Amanti delusi del proletariato sarebbero, secondo Shils, oltre ai due autori ch’egli pone a capo della schiera, anche Adorno, Leo Löwenthal, Fromm, Hoggart, Howe, Milosz e Herbert Marcuse. È un’accusa che ricorda quella un tempo corrente nei confronti del movimento socialista, tacciato d’essere mera espressione di risentimento. Non è la sola; a Horkheimer, Shils rimprovera di idealizzare il passato, di spiegare l’avvento del nazismo come un effetto della diffusione di una cultura di massa (in quanto soltanto una massa privata del suo tessuto connettivo tradizionale può desiderare di entrare in una comunità artificiale e rigida). La prima obbiezione ha trovato replica varie volte. A convalidare la seconda, Shils osserva che in Italia, in Germania e in Spagna il fascismo trionfò prima che le popolazioni fossero imbevute della cultura di massa e che «negli Stati Uniti, dove la cultura di massa è così sviluppata e dove, secondo le ricerche di Adorno e dei suoi collaboratori in The Authoritarian Personality, tanti americani sarebbero proto-fascisti, esiste una florida democrazia». La cultura di massa invero non è affatto così recente come Shils suppone, e se egli avesse voluto esaminare le opere di Benjamin che sono alla base del lavoro di Horkheimer e degli altri chiamati in causa, avrebbe potuto appurare che essa nasce addirittura con lo sviluppo industriale della riproduzione, ovvero con la scoperta della fotografia. Quanto alle ricerche sulla personalità autoritaria, essere non indicavano la possibilità di un colpo di Stato fascista negli Stati Uniti, ma sottolineavano la frequenza di un tipo autoritario che d’altronde ha dato prova della sua esistenza e virulenza con il maccartismo e con fenomeni sociali di natura non politica (il mondo delle juvenile gangs, l’irritazione contr gli egg-heads intellettuali).

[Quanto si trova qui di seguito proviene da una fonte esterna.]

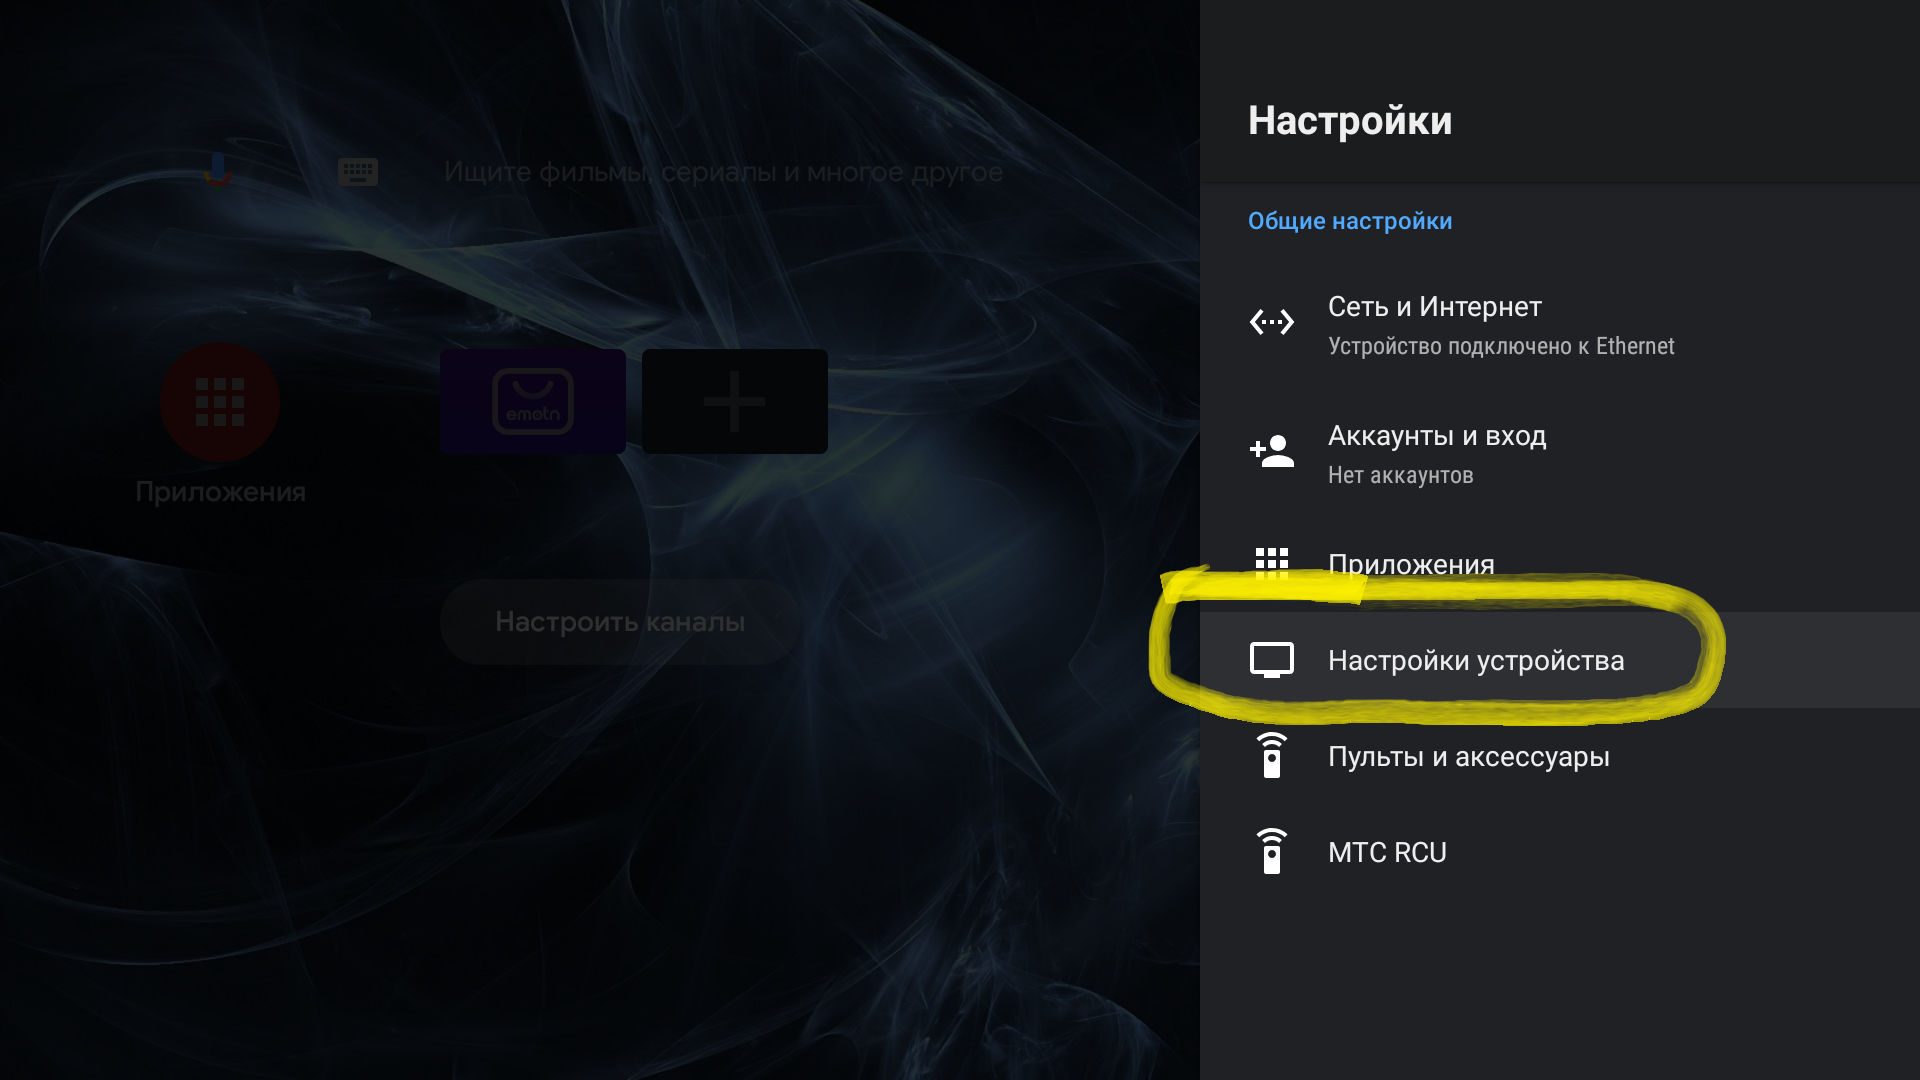Click the remote icon beside МТС RCU

[1272, 851]
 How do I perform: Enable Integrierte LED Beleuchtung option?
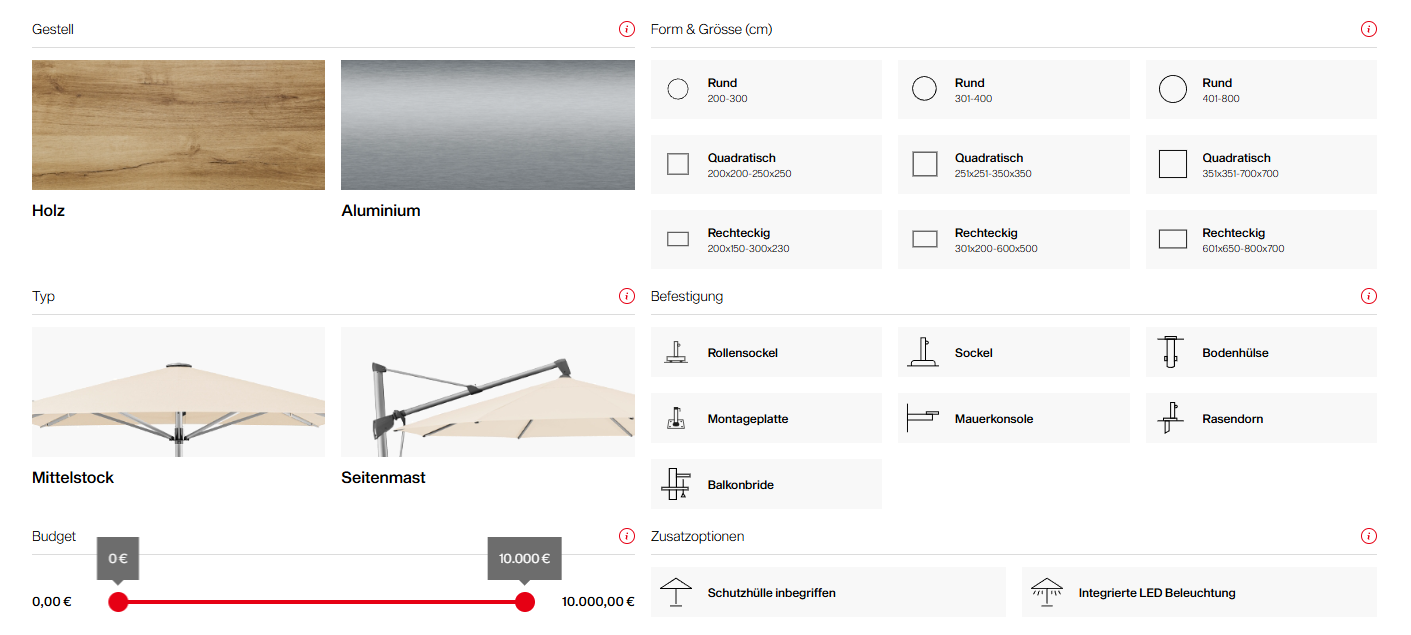pos(1198,592)
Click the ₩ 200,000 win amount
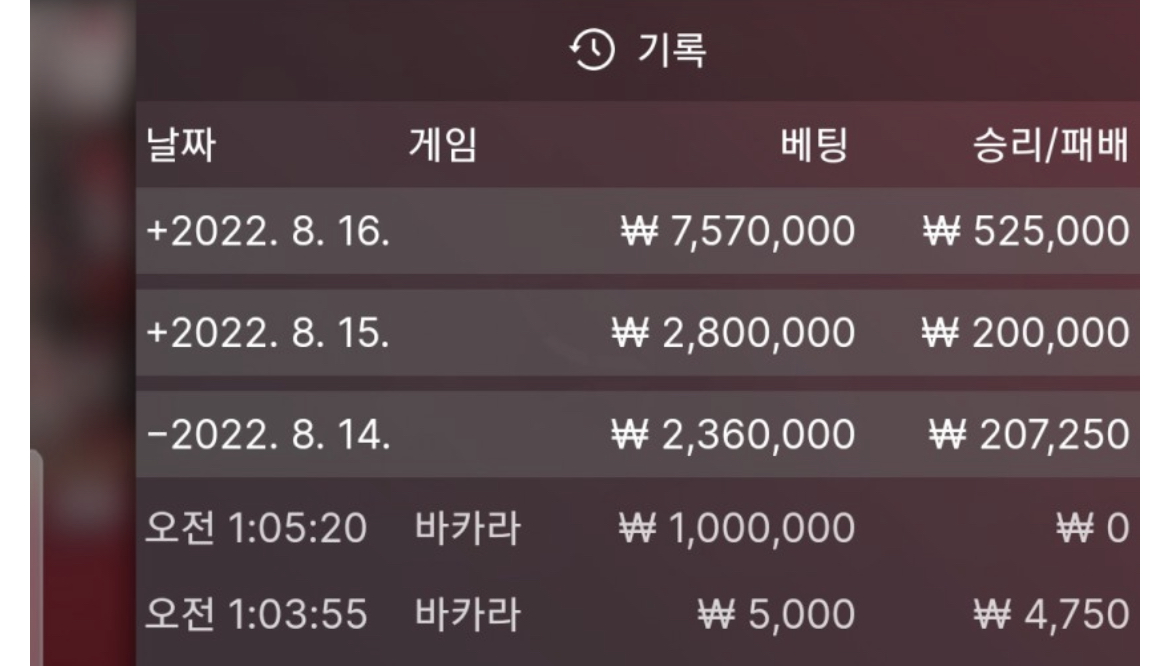This screenshot has height=666, width=1170. point(1026,333)
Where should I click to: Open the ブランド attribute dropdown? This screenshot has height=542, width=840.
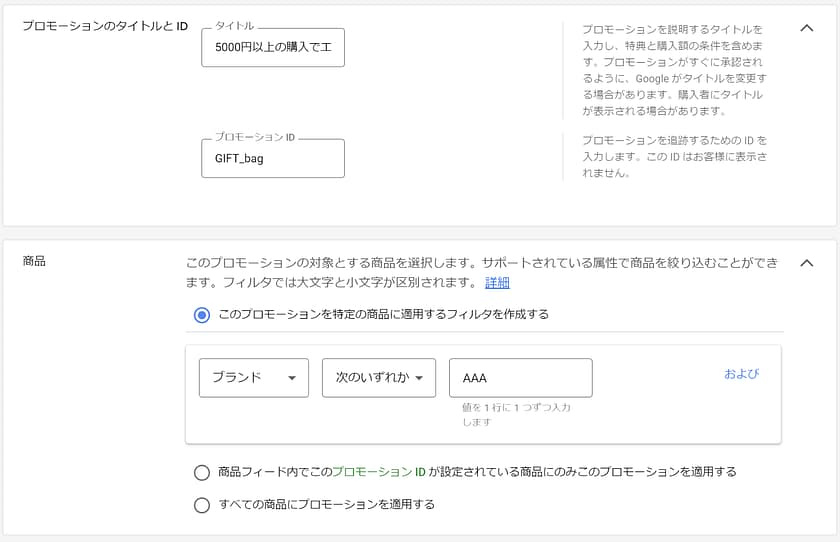pos(254,378)
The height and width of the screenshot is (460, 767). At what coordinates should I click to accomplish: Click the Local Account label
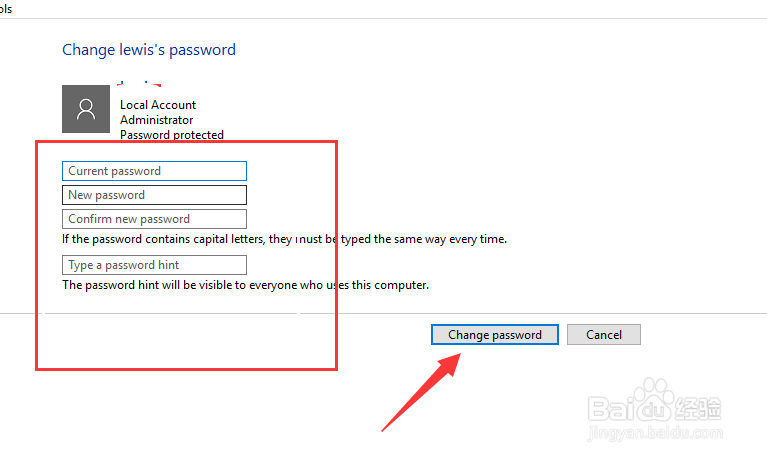click(158, 105)
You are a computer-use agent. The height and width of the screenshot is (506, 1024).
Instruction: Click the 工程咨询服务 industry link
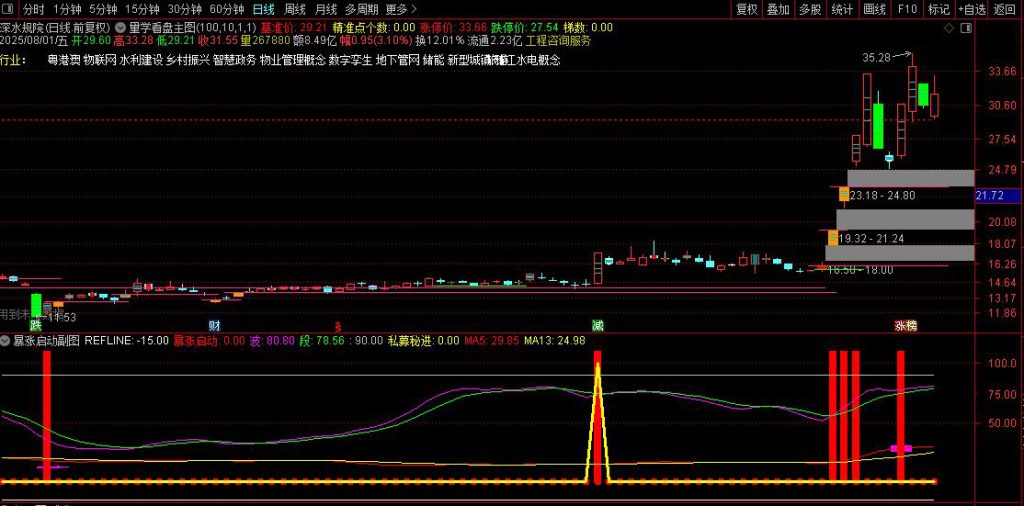pos(558,42)
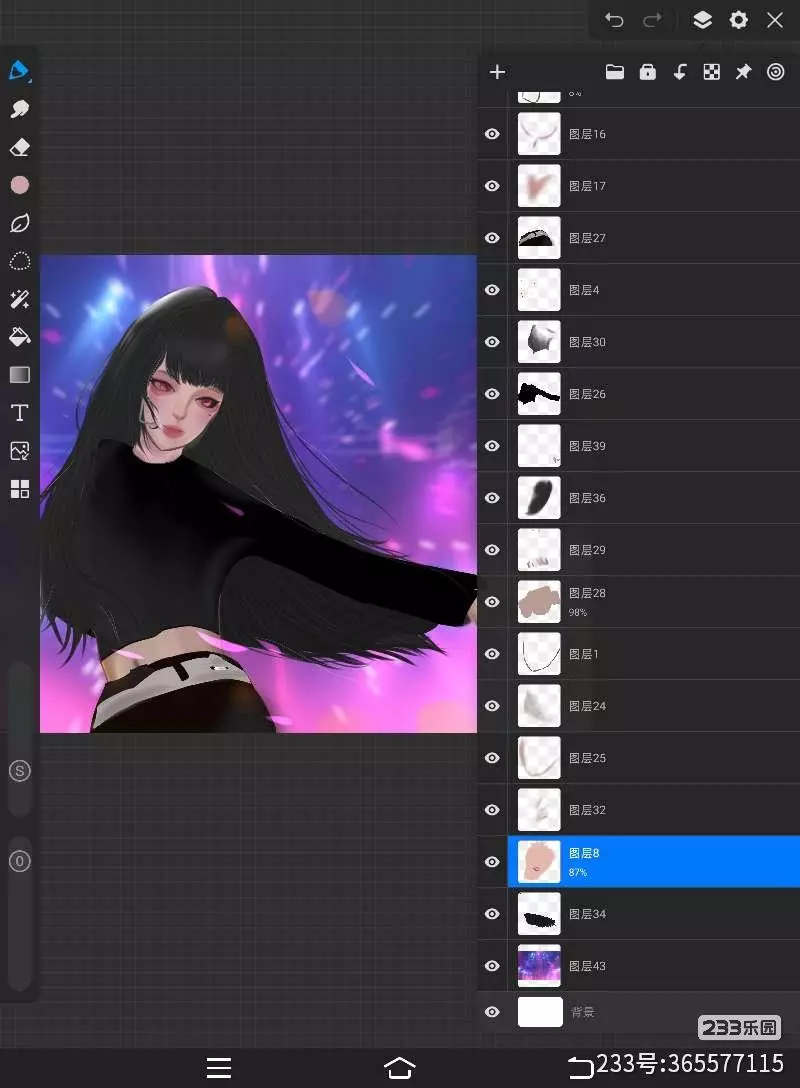Hide layer 图层16 with eye icon
800x1088 pixels.
coord(492,134)
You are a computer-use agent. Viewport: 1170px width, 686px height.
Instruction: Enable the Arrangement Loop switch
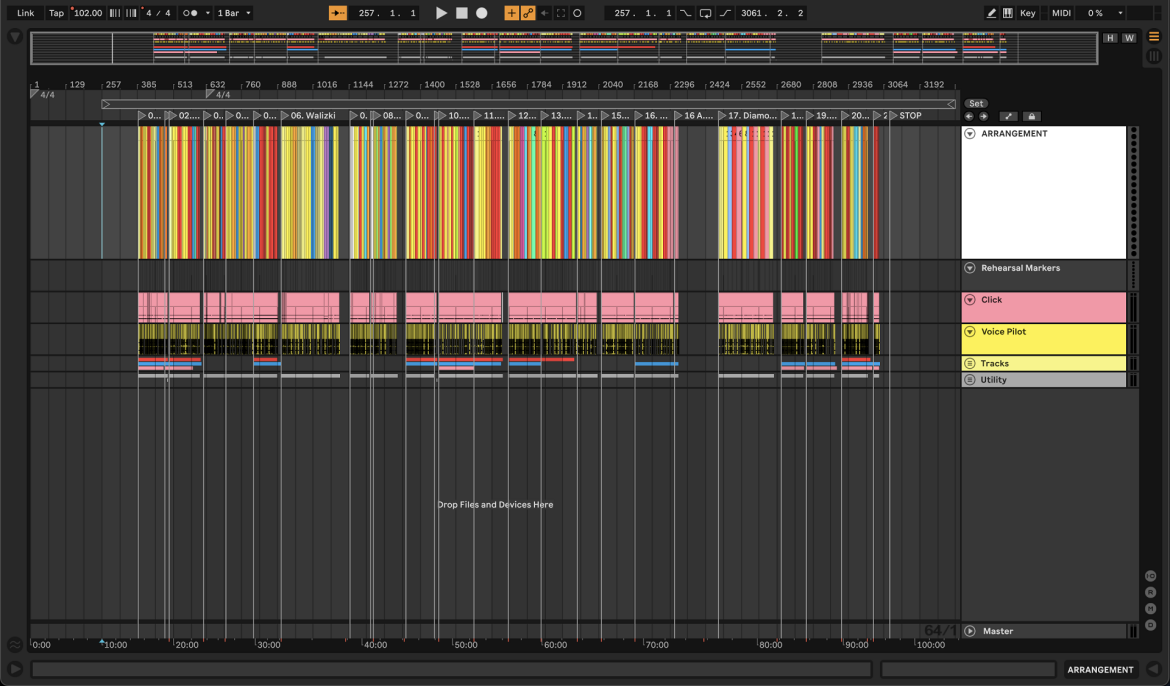tap(705, 13)
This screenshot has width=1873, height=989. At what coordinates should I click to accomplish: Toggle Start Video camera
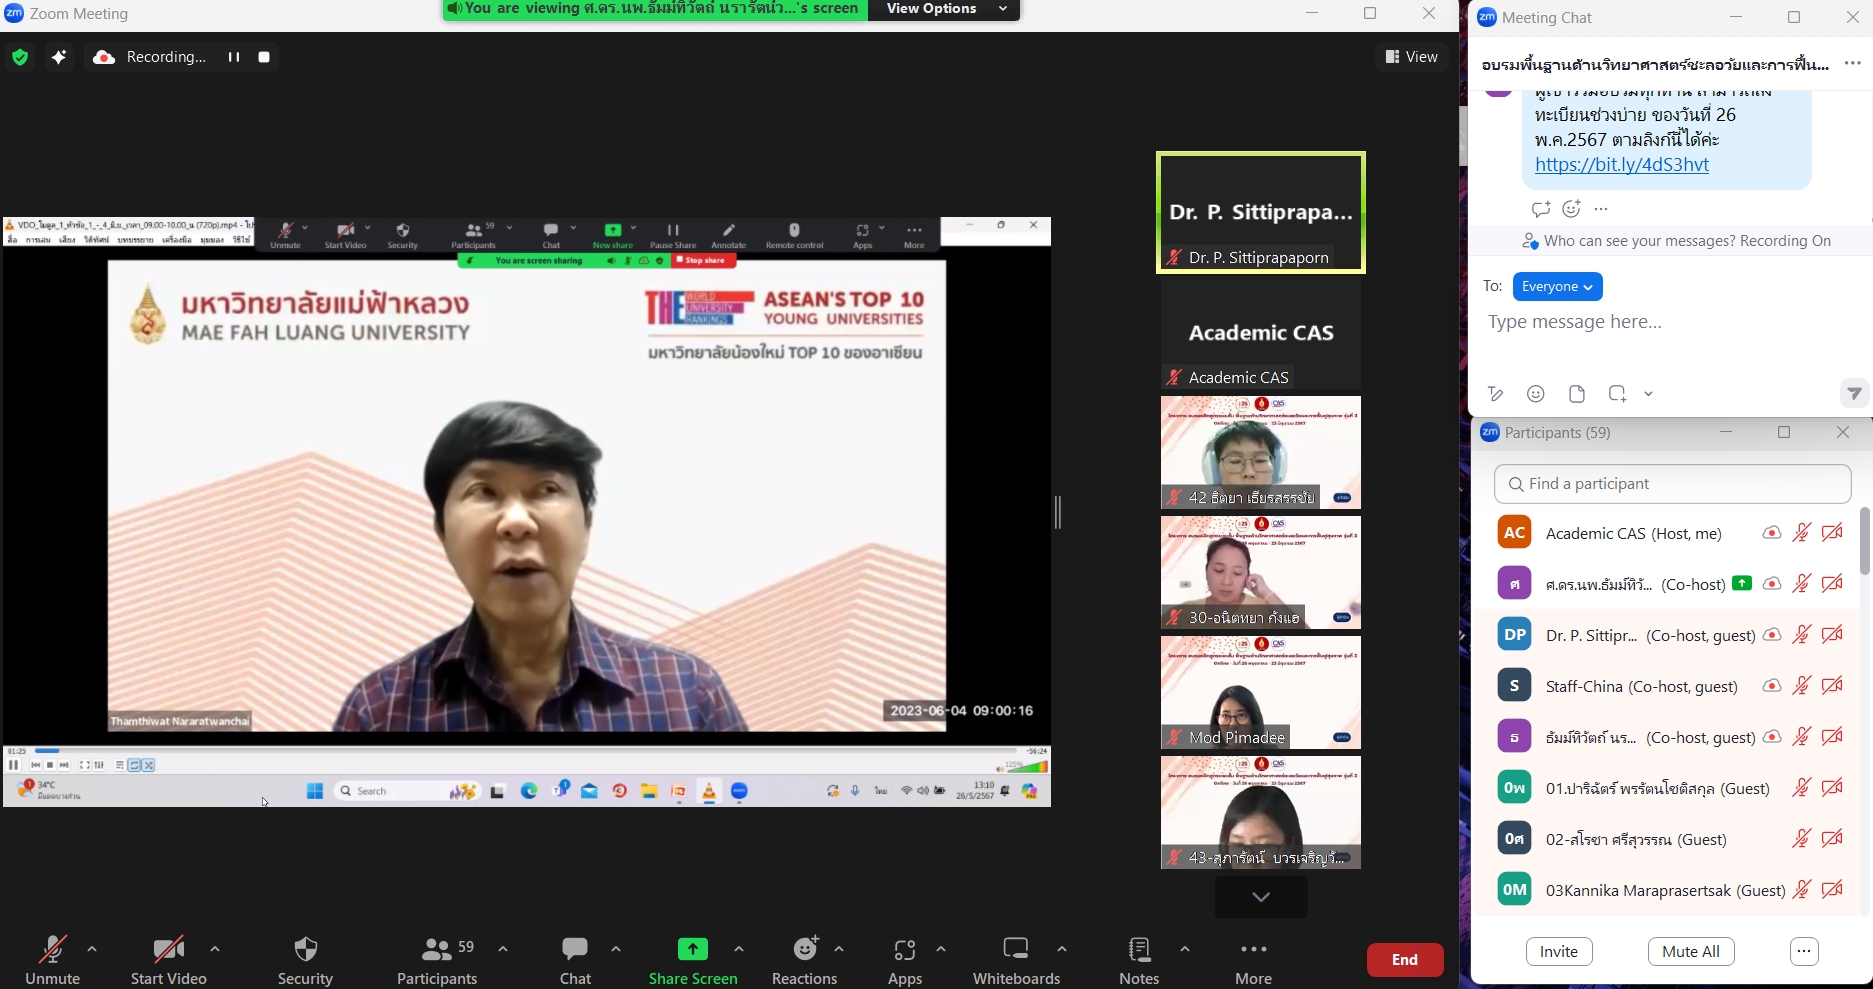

Il tratto che più colpisce nell’articolo di Shils è la sua sostanziale mancanza di argomenti a favore della cultura di massa: gli pare semplicemente che le ricerche sociologiche sono serie solo se empiriche e solo se prescindono da impostazioni filosofiche. Egli sostiene che la ricerca deve essere «realistica», e accusa di scarso realismo Herbert Marcuse. Ma forse che le analisi della cultura di massa trattano di irrealtà? Ciò che ripugna a Shils (e vale la pena di notarlo perché il suo atteggiamento riflette una mentalità alquanto diffusa) è che non si stia contenti alla realtà quale è, che si osi commettere il reato di fusione delle specializzazioni, unendo nello sforzo di chiarificazione «sociologia speculativa, filosofia dell’esistenza, pubblicistica e critica letteraria». La paura di mescolare le specialità è oggi forte come il tabù della mescolanza di sangui nelle società di casta.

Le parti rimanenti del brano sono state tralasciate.